Let’s talk about something that is close to your humble author’s heart - if only because I am doing it right now and will continue to do it until this article is complete.  The thing I am doing right now is … writing, a complex and ancient form of communication that new communication technologies can’t do without. 

Especially the web.  Check out the fanciest, most advanced web site or internet application and you will find writing.  (If not, the site will probably be useless.)  

As with most new forms of communication, web copy evolved from previous forms of writing.  Early web sites featured content copied from brochures, flyers and other printed pieces. 

It worked.  The novelty of the new medium, the lack of search engines and the inability to interact with the content meant that surfers were quite happy to sit and read web copy, just as they would a printed piece. 

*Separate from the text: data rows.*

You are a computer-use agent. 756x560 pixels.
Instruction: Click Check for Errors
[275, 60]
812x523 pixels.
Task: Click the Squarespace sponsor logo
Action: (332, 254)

As always, things have changed.  Multi-tasking operating systems, Web 2.0 and increasing user sophistication has created a way of consuming information that is unique to the web.  The short version is that web users are able to tailor the information they receive.  

For example, if you were interested in becoming an internet marketing guru, you may have begun by entering that term in a search engine.  The results might have brought you to this informative blog and directly to an entry about internet marketing – no table of contents, no extraneous information, just what you need

Another way of looking at it is, instead of having to sort through information that is “pushed” to you, you now “pull” the information you need. 

The ability to pull information means that your customers are now very selective about the information they consume on the web.  If the message before them does not appeal directly to a need or want, they click it into the history folder. 

To determine if a web page has the information they seek, surfers scan it looking for clues.  No clues and off they go.

Enter web copy.  Web copy must provide the clues that assure surfers they have found the stuff they need, and it must do so quickly.  Many surfers give a page mere seconds to prove it has what it takes.  If not, there will be no second chance.

What does this all mean for your web copy? Simple, your web copy must appeal directly to the needs/wants of your potential customers and it must do so quickly.  Because you only have one shot to prove to them that yours is their best option.